*Items*
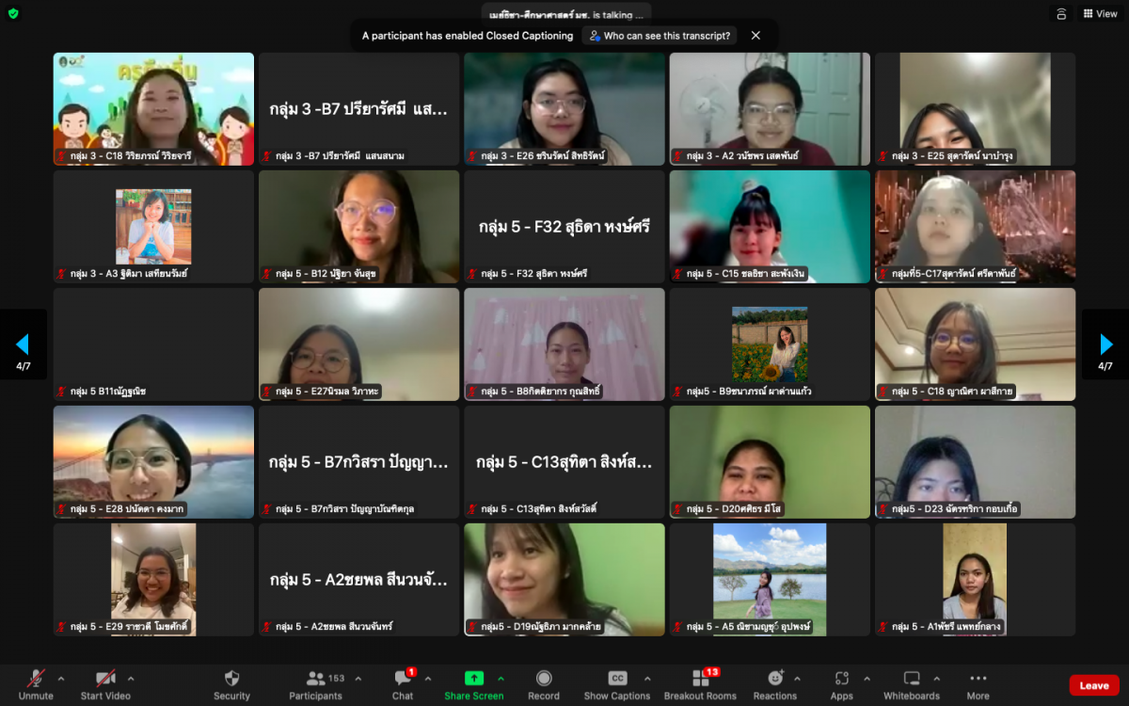Screen dimensions: 1129x706
Task: Go to next gallery page using right arrow
Action: click(x=1106, y=345)
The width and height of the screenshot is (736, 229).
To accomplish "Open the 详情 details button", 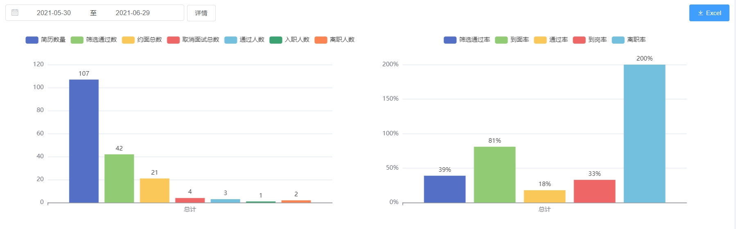I will tap(201, 13).
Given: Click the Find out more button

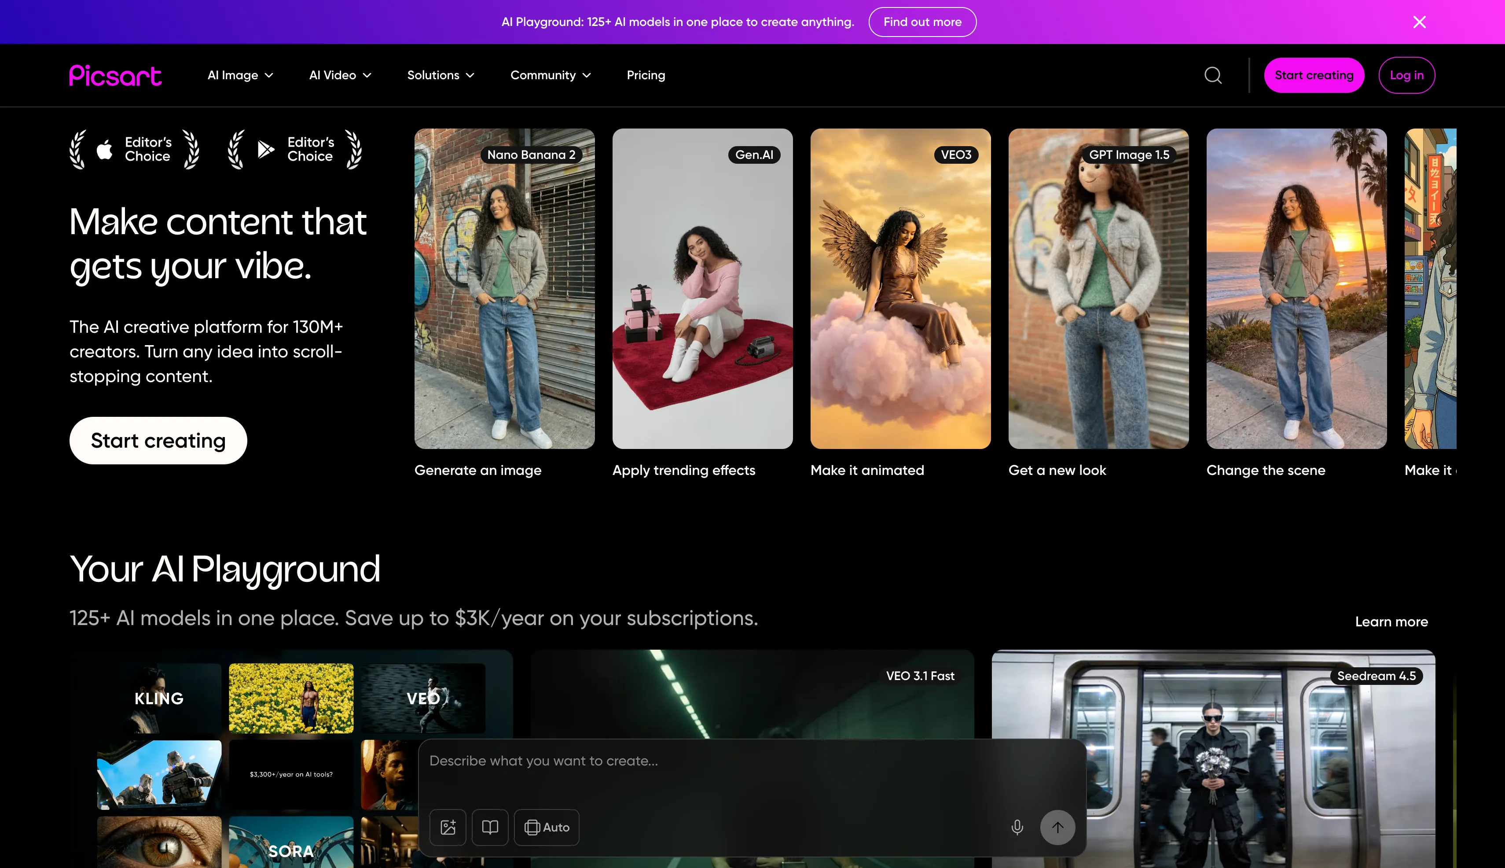Looking at the screenshot, I should 922,22.
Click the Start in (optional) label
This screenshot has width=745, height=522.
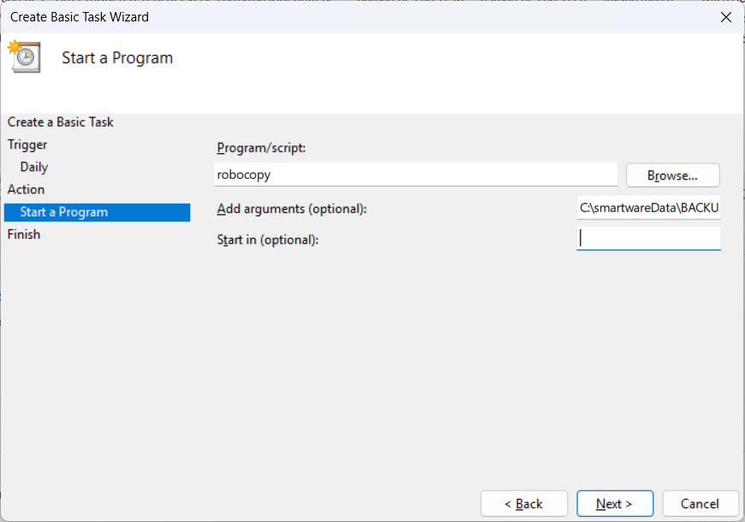tap(267, 240)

*Exercise task*
Gather every line of the data above that contains the string "width", matching case exactly.

*Exercise response*
The width and height of the screenshot is (736, 229).
This screenshot has width=745, height=522.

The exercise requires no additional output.